As all entrepreneurs starting their journeys, Razor Capital had to turn and depend on the trust of family, friends, and those who believed in the success story Bangladesh was creating. Fast forward to today, Bongo is the largest media conglomerate in the country.

Razor Capital, Today

After the Bongo deal, Razor Capital doubled down in Bangladesh and continued to create impact in the country. By 2022, the firm had grown more confident, and deployed over $10 million under their first fund Monsoon Tech and now have a leading portfolio in the country.

Today, after a few successful exits from Bangladesh, Razor Capital has expanded its footprint into three distinct verticals.

  • Monsoon II: Razor’s second Asia fund focuses on high-potential markets across Southeast Asia, including Bangladesh, Indonesia, Vietnam, and the Philippines.

  • Lighthouse: In 2020, amid Lebanon’s political and economic turmoil, Ramzi launched a growth studio to support Lebanese entrepreneurs from seed to Series A, investing in five companies, including Podeo, the largest podcasting platform in MENA.

  • RC Selekt: Razor also launched this arm for targeted exposure to top-tier U.S. and UK companies, making minority investments in firms like SpaceX and Voyager Space.

Challenge of Fundraising in Emerging Markets

Unlike in the U.S., where investors are spoiled with opportunities and capital moves quickly, securing funding for startups in regions like the Middle East as well as Southeast Asia is significantly harder.
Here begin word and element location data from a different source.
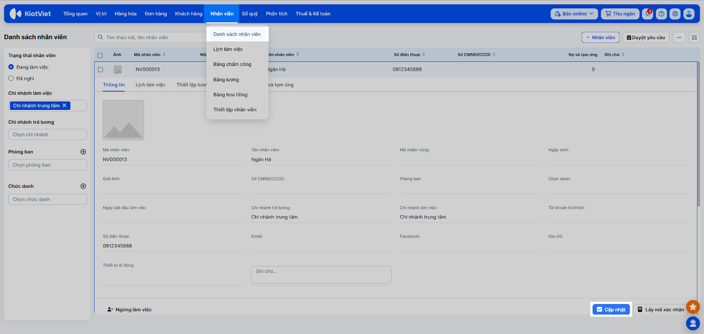
Task: Choose Bảng chấm công from the menu
Action: point(232,65)
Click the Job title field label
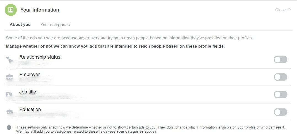Viewport: 297px width, 134px height. [x=28, y=92]
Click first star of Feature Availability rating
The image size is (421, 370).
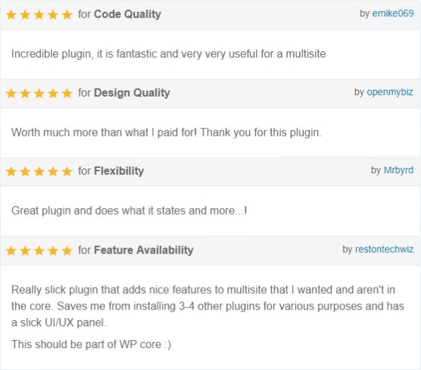[11, 250]
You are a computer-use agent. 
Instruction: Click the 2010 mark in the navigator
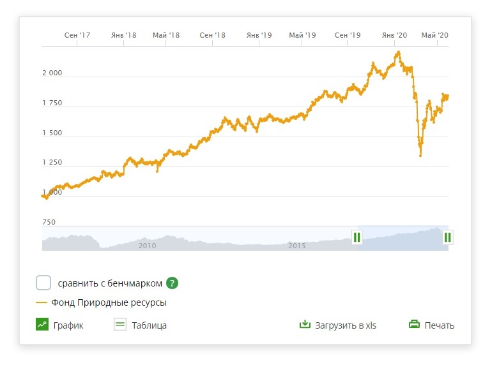coord(147,245)
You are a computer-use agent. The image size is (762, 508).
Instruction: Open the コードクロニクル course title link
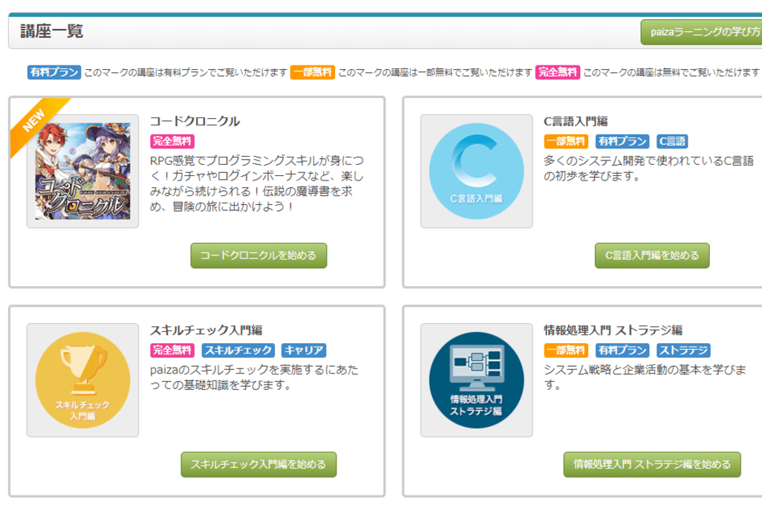195,121
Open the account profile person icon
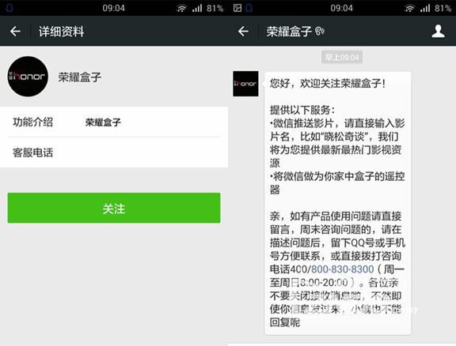Image resolution: width=456 pixels, height=346 pixels. click(438, 31)
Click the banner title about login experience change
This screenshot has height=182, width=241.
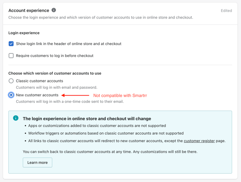pyautogui.click(x=87, y=119)
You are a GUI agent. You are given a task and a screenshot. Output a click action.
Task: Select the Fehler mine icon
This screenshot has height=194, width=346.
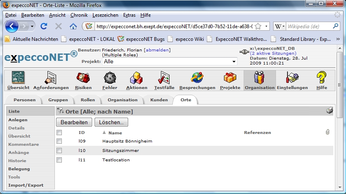[x=110, y=77]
The reality is that investors prioritize security, liquidity, and familiarity. A U.S. family office managing $100 million, for example, will allocate the majority of its portfolio to low-risk instruments like bonds, real estate, and blue-chip stocks. Venture capital is only a small sliver of that allocation, and even then, most of it flows into the U.S. ecosystem, where returns are more predictable and exits are well-defined.

For emerging markets, the challenge is twofold: first, convincing investors to take a chance on high-risk geographies, and second, competing against the sheer abundance of lucrative opportunities in established markets.
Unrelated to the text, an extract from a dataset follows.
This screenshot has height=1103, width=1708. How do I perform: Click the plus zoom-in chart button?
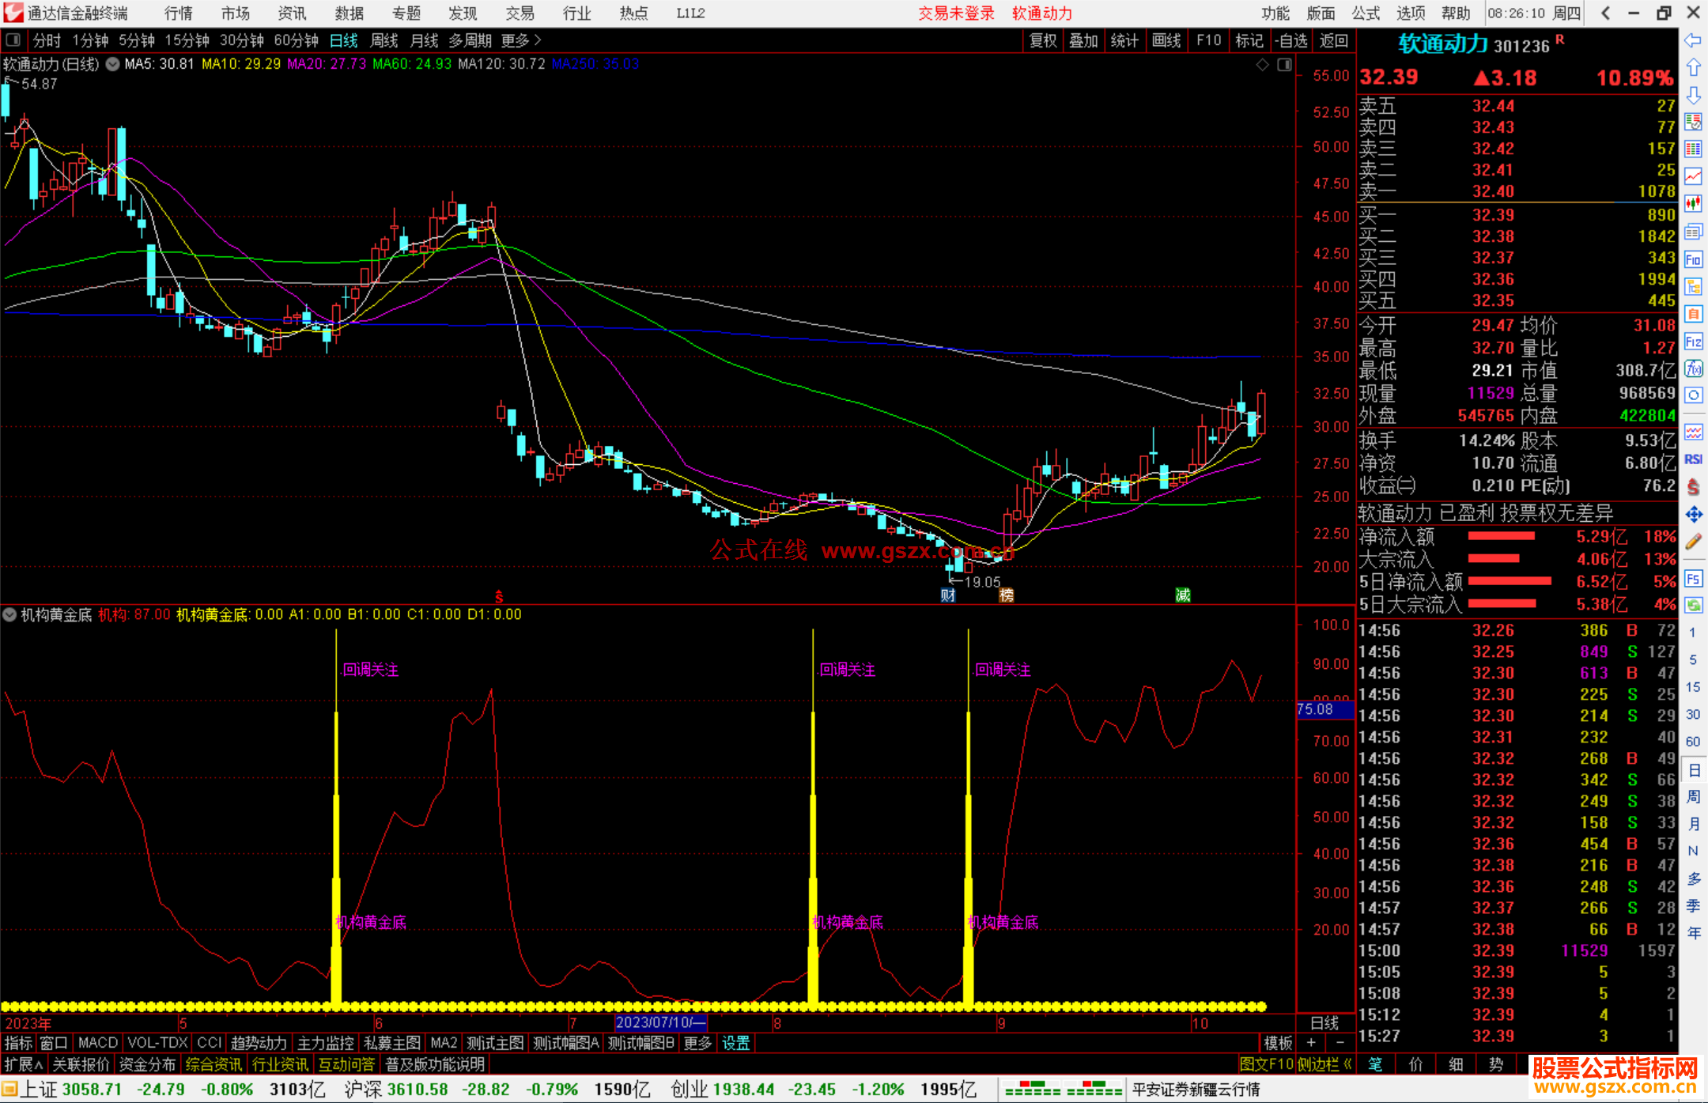click(x=1311, y=1043)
While the skepticism from global investors is a challenge, Ramzi notes a shift. More local wealth in Asia is staying within the region, with family offices in countries like China, Vietnam, and Indonesia reinvesting in local ecosystems. This change is fueling the growth of startups in emerging markets.

Investing Where The Problems Are

Ramzi’s decision to invest in emerging markets comes down to one core belief: you have to invest where the problems lie. He sees emerging markets not as risky outliers but as fertile ground for meaningful innovation and positive impact—because the biggest challenges create the biggest opportunities.

But seizing those opportunities requires a different playbook. The traditional VC model, with sky-high valuations and rapid follow-on rounds, simply doesn’t fit. “You almost have to take a private equity approach instead of a venture capital approach,” Ramzi explains. With limited capital available, startups must be built for sustainability from day one. 

“The path we’ve taken hasn’t been easy,” Ramzi reflects. “But the journey has been deeply rewarding. We’ve proven that it’s possible to create value in places where others see only risk.”